It was a time for quest. I suppose I thought if I climbed high enough, I would find peace, or perhaps it was escape I was looking for, and, at times, I did. We lived as native people. I actually thought I had brown skin and eyes, until one day I looked in a mirror and was shocked at blue eyes and blonde hair. I was so sure I was a native, that I could blend in with Nepalese and Tibetans though they didn't see me as the same. I had one shower in a month, and that was because a young man felt guilty over his gambling and used his winnings to pay for me to stand in a box where the hot water left over from washing the lunch dishes was poured over my head. It was the only time I was fully undressed in the month, and the smell was pretty ripe when I pulled off my clothes, but then, we all smelled and we lived outdoors where smell is welcomed and absorbed.

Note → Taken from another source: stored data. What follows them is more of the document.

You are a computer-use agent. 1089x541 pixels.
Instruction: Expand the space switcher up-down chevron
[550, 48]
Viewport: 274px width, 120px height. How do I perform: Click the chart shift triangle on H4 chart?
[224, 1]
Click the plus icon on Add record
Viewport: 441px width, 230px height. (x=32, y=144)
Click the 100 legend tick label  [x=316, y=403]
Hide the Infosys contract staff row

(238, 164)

I think of the times I feel I've changed. One was when my father died in an accident when I was 19. Certainly I was changed by marriage and my two sons and their marriages. But the six weeks in Nepal, four of them in the Everest region of Nepal, were mine, totally mine. I slept in a tent alone, reduced, reduced as close to death as one can come. My breath stopped at one point, and I thought I'd gone too far. I crawled, literally crawled to the altitude sickness clinic, where a handsome young doctor lectured me on the dangers of being where I was.
I was changed by my mother's death, changed when we scattered her ashes, and saw gold flakes shape and filter up into the trees.
I feel changed once again by this with Katy. I can't define what's happened, but I know something has. It's like rounding a corner. Who am I now, and does it matter? I remember one day realizing that, "Nothing, matters." Nothing, whatever it is or isn't, matters too. I sit here tonight without explanation, knowing I am changed.